- _Assigned task 1_
From the text on the Pacaembu gymnasium, list the indoor sports it names as mainly hosted there.
- _Assigned task 2_
For each statement, say whether it agrees with the text on the Pacaembu gymnasium, and quote the words that decide it. (a) The gymnasium seats 3,000 people. (b) Allegra Pacaembu owns the gymnasium. (c) The naming-rights name has been in use since 2019.

- _Text for analysis_
■ ■ ■ ■ ■ ■ ■

Ginásio do Mercado Livre Arena Pacaembu
- Interactive map of Ginásio do Mercado Livre Arena Pacaembu
- Location: Praça Charles Miller Pacaembu, São Paulo, Brazil
- Coordinates: 23°33′00.5″S 46°39′54.7″W﻿ / ﻿23.550139°S 46.665194°W
- Owner: São Paulo Municipality
- Operator: Allegra Pacaembu
- Capacity: 3,000
- Surface: wood

Construction
- Opened: April 27, 1940
- Renovated: 2021-2024
- Architect: Benedito Junqueira Duarte

Website
- mercadolivrearenapacaembu.com

= Ginásio do Pacaembu =

Sports arena in Brazil

Ginásio do Pacaembu, officially known as Ginásio Mercado Livre Arena Pacaembu since 2024 due to naming rights, is an indoor multi-purpose sports arena located within the Complexo Esportivo do Pacaembu in the Pacaembu neighborhood of São Paulo, Brazil. Opened in 1940 as part of the Pacaembu Sports Complex, the gymnasium has a seating capacity of 3,000 and primarily hosts basketball, volleyball, futsal, and other indoor sports events. It is owned by the Municipality of São Paulo and operated by the concessionaire Allegra Pacaembu under a 35-year agreement since 2019.

■ ■ ■ ■ ■ ■ ■

- _Record extracts_
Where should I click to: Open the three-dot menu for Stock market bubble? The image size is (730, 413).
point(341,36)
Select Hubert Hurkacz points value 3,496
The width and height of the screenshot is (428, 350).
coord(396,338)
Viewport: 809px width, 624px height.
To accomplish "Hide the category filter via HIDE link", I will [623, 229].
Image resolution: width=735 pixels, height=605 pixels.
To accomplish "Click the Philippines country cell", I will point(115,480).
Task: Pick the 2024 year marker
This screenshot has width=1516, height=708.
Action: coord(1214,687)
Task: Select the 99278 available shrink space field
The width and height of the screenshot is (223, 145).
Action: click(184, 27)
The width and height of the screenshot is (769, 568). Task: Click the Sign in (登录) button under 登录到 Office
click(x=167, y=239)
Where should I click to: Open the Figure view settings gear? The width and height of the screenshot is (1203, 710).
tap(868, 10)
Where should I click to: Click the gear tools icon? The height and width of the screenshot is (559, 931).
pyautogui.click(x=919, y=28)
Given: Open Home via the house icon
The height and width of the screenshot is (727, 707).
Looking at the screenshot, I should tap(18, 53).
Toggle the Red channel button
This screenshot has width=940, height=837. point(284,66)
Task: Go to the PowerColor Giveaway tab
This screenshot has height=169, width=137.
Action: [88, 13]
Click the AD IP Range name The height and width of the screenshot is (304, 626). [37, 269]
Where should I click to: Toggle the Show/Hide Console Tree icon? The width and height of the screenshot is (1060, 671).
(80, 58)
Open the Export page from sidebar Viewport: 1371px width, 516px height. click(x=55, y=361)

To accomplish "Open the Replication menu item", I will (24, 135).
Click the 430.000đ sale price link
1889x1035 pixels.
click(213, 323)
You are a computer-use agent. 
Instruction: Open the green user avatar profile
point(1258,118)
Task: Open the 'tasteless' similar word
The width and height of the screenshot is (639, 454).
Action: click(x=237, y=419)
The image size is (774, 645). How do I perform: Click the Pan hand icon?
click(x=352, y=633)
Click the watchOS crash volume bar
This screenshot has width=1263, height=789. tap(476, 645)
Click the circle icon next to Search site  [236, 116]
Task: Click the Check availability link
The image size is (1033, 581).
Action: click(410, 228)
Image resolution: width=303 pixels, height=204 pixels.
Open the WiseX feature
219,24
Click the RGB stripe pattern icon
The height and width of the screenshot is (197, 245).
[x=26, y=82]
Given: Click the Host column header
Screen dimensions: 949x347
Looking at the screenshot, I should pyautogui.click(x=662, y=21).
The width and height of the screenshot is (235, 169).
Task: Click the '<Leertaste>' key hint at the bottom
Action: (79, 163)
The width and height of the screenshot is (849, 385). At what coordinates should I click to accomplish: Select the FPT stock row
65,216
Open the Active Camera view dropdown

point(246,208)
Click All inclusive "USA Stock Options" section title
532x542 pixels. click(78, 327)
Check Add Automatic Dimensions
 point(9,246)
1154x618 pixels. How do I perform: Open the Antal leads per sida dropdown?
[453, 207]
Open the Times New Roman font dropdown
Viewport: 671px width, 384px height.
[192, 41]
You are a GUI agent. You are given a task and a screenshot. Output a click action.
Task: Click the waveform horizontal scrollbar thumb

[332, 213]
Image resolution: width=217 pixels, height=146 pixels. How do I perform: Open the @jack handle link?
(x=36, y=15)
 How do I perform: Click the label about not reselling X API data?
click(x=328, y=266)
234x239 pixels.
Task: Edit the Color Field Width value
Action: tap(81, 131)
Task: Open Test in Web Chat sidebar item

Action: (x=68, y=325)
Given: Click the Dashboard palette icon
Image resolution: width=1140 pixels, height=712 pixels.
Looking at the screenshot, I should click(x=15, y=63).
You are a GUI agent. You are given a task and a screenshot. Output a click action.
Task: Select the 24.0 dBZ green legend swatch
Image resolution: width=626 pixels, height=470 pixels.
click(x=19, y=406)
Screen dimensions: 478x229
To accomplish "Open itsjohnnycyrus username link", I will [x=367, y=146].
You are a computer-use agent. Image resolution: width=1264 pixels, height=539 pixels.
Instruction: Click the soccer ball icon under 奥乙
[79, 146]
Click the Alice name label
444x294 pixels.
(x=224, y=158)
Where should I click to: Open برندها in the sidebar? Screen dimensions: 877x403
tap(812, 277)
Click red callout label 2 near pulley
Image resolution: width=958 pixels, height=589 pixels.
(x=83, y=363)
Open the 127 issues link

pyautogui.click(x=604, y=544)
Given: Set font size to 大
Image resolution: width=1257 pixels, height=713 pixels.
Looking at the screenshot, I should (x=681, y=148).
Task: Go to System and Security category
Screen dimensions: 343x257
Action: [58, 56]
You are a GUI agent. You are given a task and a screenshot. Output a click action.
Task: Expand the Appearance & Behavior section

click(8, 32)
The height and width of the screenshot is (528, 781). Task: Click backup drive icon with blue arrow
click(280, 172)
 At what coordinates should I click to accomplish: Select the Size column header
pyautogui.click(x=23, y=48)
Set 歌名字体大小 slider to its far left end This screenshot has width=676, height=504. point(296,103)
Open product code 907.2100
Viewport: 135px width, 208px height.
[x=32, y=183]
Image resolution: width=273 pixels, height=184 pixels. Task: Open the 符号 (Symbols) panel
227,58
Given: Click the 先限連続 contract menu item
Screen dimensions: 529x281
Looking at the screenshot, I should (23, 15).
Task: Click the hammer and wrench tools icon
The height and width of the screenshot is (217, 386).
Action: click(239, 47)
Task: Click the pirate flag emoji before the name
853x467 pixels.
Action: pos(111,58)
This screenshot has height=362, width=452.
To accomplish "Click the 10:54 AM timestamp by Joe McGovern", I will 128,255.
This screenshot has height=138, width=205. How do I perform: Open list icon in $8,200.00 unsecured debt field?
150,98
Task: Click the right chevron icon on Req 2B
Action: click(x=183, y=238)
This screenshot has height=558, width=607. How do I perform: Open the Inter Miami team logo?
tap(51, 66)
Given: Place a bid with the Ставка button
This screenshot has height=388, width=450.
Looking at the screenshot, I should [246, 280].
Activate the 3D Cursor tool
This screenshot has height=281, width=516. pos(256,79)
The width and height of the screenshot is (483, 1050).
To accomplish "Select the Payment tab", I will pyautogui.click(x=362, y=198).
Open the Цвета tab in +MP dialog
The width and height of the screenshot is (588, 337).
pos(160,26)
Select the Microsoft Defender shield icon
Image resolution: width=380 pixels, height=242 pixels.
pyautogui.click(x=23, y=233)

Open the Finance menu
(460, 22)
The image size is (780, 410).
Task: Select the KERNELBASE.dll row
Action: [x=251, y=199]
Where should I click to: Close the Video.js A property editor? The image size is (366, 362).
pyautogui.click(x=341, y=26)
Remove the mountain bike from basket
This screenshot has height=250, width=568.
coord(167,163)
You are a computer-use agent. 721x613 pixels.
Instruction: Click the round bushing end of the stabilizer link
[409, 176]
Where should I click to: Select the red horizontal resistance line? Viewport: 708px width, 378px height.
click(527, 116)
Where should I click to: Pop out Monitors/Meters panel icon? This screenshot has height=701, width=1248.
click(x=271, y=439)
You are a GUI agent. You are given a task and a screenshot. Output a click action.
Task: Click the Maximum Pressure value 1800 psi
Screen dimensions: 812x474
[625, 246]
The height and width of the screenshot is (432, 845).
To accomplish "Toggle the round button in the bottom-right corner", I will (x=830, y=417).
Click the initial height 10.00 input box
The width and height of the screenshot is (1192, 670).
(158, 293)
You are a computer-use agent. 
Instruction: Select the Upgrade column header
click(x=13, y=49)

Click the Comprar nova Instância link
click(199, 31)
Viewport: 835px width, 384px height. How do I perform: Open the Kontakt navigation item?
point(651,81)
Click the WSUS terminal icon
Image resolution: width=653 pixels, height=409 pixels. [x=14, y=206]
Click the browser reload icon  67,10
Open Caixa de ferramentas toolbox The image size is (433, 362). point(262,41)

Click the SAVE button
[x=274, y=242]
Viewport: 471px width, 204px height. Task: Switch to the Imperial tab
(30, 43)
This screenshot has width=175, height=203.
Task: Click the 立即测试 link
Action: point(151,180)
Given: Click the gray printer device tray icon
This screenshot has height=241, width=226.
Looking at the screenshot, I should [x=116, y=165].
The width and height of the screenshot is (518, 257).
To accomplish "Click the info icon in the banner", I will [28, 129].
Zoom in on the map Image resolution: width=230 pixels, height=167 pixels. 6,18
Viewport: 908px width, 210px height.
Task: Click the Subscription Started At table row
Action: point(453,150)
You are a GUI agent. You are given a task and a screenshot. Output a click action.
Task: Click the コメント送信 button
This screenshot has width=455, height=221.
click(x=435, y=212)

■ ■ ■ ■ ■ ■ ■

- _Solution 1_
Basketball, volleyball, futsal

- _Solution 2_
(a) Yes: "the gymnasium has a seating capacity of 3,000"
(b) No: "It is owned by the Municipality of São Paulo and operated by the concessionaire Allegra Pacaembu"
(c) No: "officially known as Ginásio Mercado Livre Arena Pacaembu since 2024 due to naming rights"